Beginning July 1, a law was enacted in Florida making it illegal to play music too loud.
According to the Official Site of the Florida Legislature, the statutes of the law dictate that it’s illegal to play music that can be heard 25 feet or further from the vehicle; this stipulation doesn’t apply when near specific locations such as churches, schools, or hospitals. Instead, these venues are policed under the description of being “louder than necessary for the convenient hearing by persons inside the vehicle.”
Violations of this law allow police to initiate a traffic stop and cite a fine of up to $114.
The law has raised many red flags in the eyes of rights activists and concerned citizens. In interviews done by the WFLA, civilians expressed their opinions. Jayden Yawn said, “I don’t like that. That’s not cool at all. It’s like, you could be driving around having fun, playing the music loud with the windows down and could be fined for that. That’s not cool,” Jaiden Pumarejo told reporters, “You’re gonna fine me for having fun?”
Members of civil rights organizations and knowledgeable activists took to Twitter to point out the arbitrary nature of the law.
“If the windows are down, low volume can be heard. This includes parked cars (so it is not about safety). Effectively, this bans people from listening to music and gives police a blank check to pull over. Where does distance start? Bad law, unreasonable.” Professor Ben Alonzo wrote.
If the windows are down, low volume can be heard. This includes parked cars (so it is not about safety). Effectively, this bans people from listening to music and gives police a blank check to pull over. Where does distance start? Bad law, unreasonable. https://t.co/t4xNRDw2RD
— Professor Ben Alonzo (@benbiotic) June 25, 2022
Others continued to point out the blatant targeting intention “There should be no mistake that this Florida law making it illegal to play loud music in a car is intended to target Black people and to give the police more discretion to stop and search them.”
One user posted. Another said, “This law is STRICTLY for Black people! The exceptions for loud music are pop, country, rock, and Eminem, or rap music in general if whites are bumpin’ it.”

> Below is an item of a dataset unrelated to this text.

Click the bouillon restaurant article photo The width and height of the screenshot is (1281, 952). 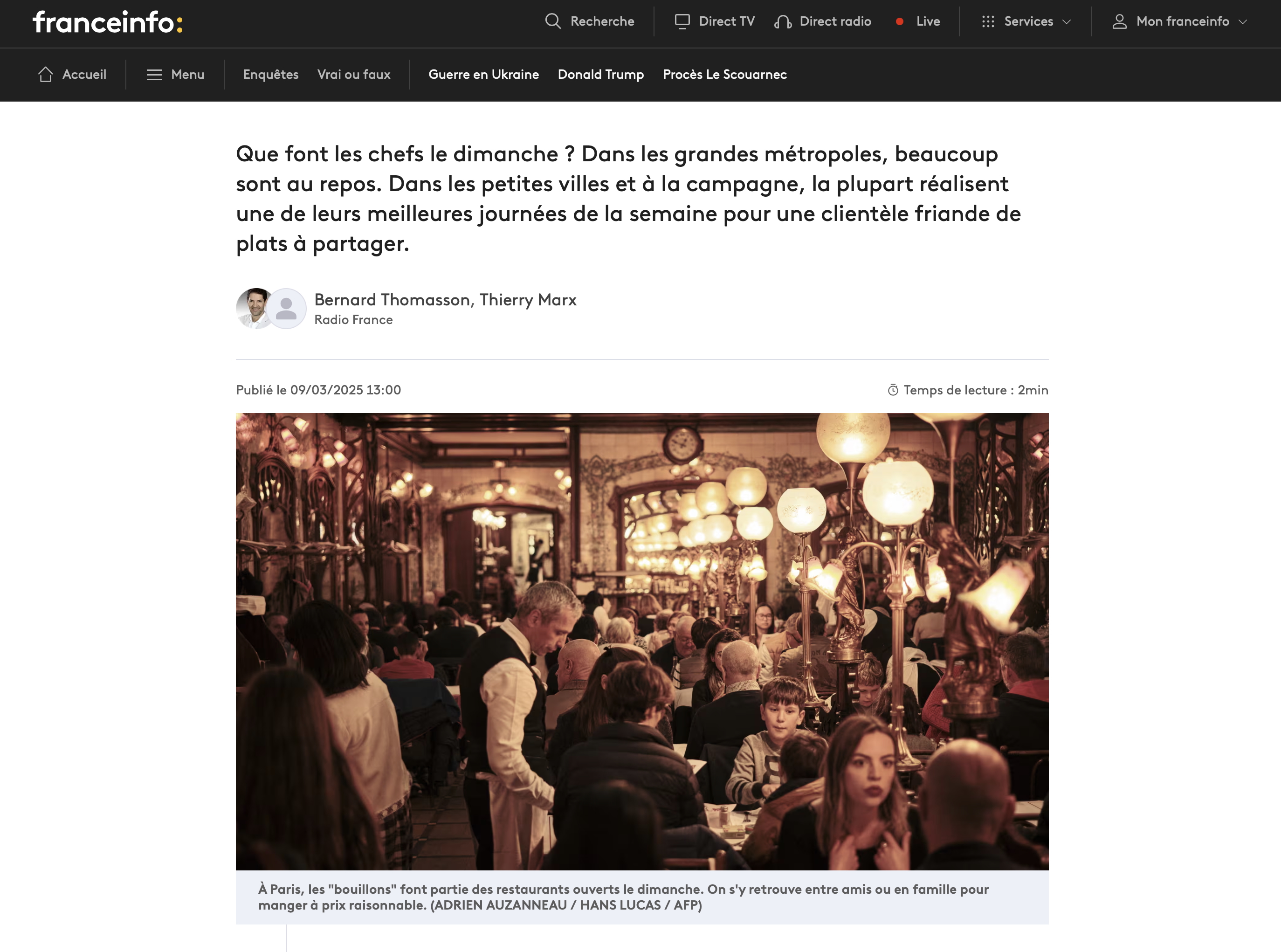(642, 641)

There should be no mistake that this Florida law making it illegal to play loud music in a car is intended to target Black people, and to give the police more discretion to stop and search them. https://t.co/krUgLgKpXu
— Alec Karakatsanis (@equalityAlec) June 30, 2022
There’s an intensive history of white people imparting violence against black bodies simply for doing everyday things – playing loud music is a common culprit in these cases. The Julian Johnson law firm – an LLC specifically specializing in civil rights work – outlined a few instances and their correlation to the issue.

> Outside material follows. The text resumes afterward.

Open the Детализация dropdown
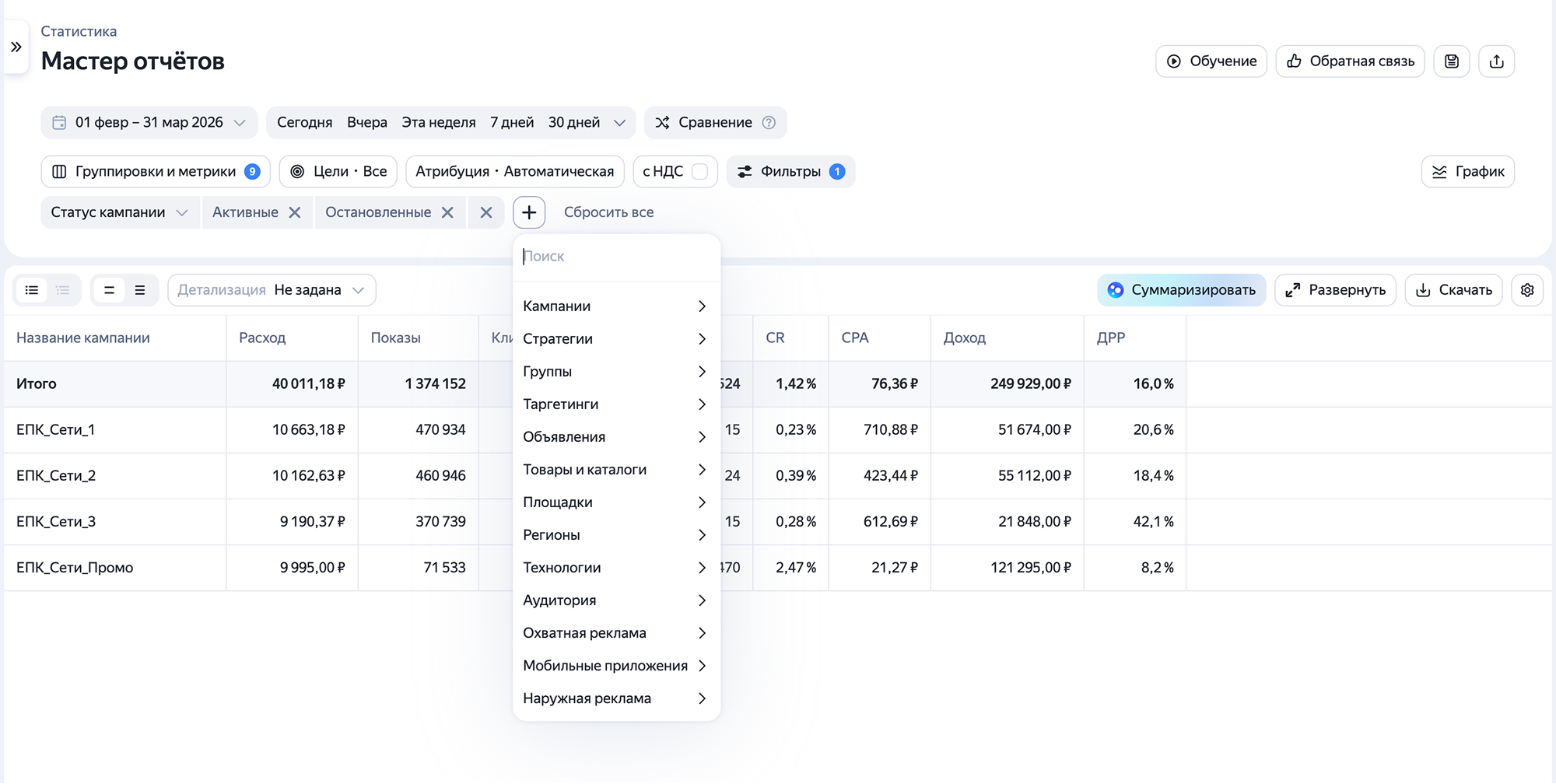 272,290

Last year, a Black 19-year-old named Aiden Ellison was shot in the chest and killed by Robert Keegan – a middle-aged white man, as reported by CNN. The incident occurred in the parking lot of a public hotel in Ashland, Oregon. The altercation began over Ellison playing “too loud” music, and Keegan deemed it necessary to draw a gun and kill the young boy. Keegan pleaded not guilty to second-degree murder, first-degree manslaughter, unlawful firearm possession, and recklessly endangering another person.
In 2012, 17-year-old Jordan Davis was killed at a Florida gas station by another white man – Michael Dunn. He cited that Davis and his friend played their music too loudly. Dunn fired ten bullets into the young man’s SUV as they sat inside. Dunn also attempted to plead not guilty to first-degree murder and three counts of attempted second-degree murder and dared to appeal his guilty sentence.

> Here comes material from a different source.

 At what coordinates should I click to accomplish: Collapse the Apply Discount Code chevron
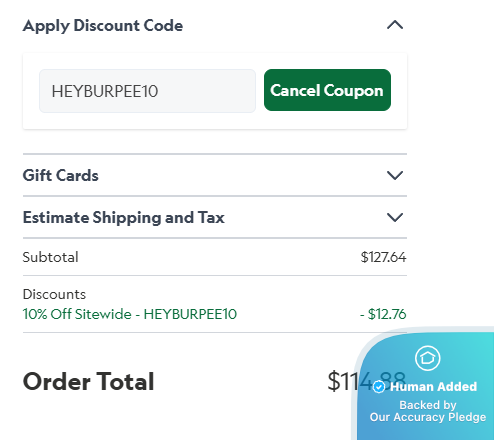(395, 25)
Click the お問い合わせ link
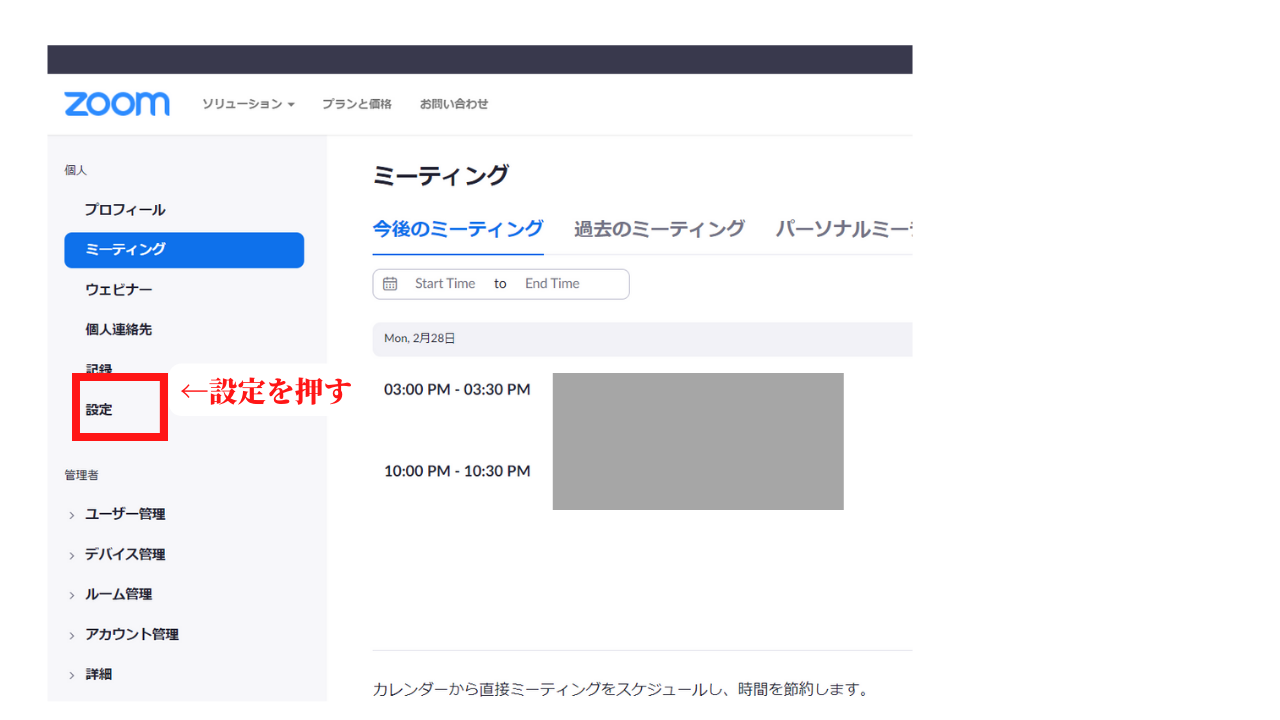This screenshot has height=720, width=1280. (454, 104)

The dangerousness of this new law relates closely to these incidents. The Julian Johnson law firm said it best: “Black youth are always seen through the lens of criminality and are most often subjected to a quick escalation in violence from citizens and law enforcement.”
The new law legally criminalizes playing loud music; not only does it open the door for officers to use their discretion that may be based on implicit biases, but it also offers a basis of justification for people who already feel entitled to harm Black people for doing non-threatening things.